The advert addresses toxic masculinity and some aren't happy about the message.
For over a century Gillette has offered men (and later women) their popular razors for grooming but in a new advertisement they address the #Metoo movement and toxic masculinity and some people are not happy.
Replacing their slogan, "The best a man can get," with a new one: "The best men can be," seems to have left longtime customers scratching their chins.
This change, the company says, is a way to show that men should be held "accountable." However, some of those loyal to the brand are calling it quits over the message.
The new ad has now been viewed over 2 million times in just two days with dislikes numbering into the hundreds of thousands.
Focusing on the aggressive male behavior, the new ad showcases men engaging in bullying and sexual harassment.

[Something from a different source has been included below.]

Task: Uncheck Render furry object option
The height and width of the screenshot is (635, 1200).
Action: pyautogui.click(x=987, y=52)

To contrast that, it then goes into gentler male role models who are more positive and encourage their daughters to have faith in themselves and their sons to be kinder.

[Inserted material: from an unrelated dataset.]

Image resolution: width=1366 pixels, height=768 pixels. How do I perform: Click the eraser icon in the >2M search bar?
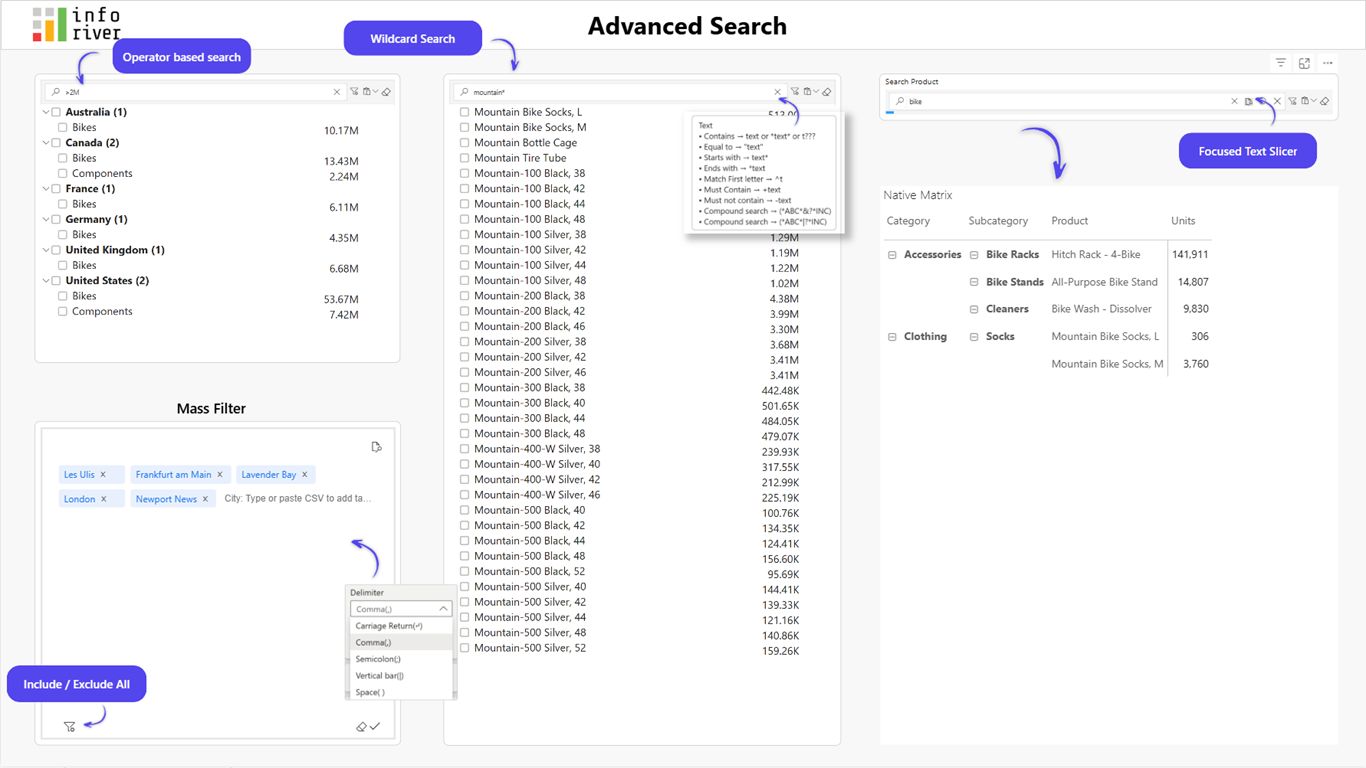(387, 92)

Some negative social media critics have made it known they have cut their ties with the brand.
"In less than two minutes you managed to alienate your biggest sales group for your products. Well done," wrote one person.
Comments on the video are largely negative, with viewers saying they will never buy Gillette products again or that the advert is just plain "feminist propaganda".
But company leaders are standing by the campaign.
“We are taking a realistic look at what’s happening today, and aiming to inspire change by acknowledging that the old saying ‘Boys Will Be Boys’ is not an excuse," said North American brand director Pankaj Bhalla.
Parent company Procter & Gamble has also received requests to air an apology video. But that doesn't seem likely.
"By holding each other accountable, eliminating excuses for bad behaviour, and supporting a new generation working toward their personal 'best,' we can help create positive change that will matter for years to come," says its president, Gary Coombe.
As much as some men are offended by the spot, others understand what it's trying to convey.
"That Gillette ad doesn’t wage war on men, it simply challenges men not to bully, catcall, grope or assault anybody. How is that controversial? Interesting to see conservatives, who weaponized Al Franken and Harvey Weinstein for political purposes, feign outrage over this message," wrote writer and filmmaker Adam Best.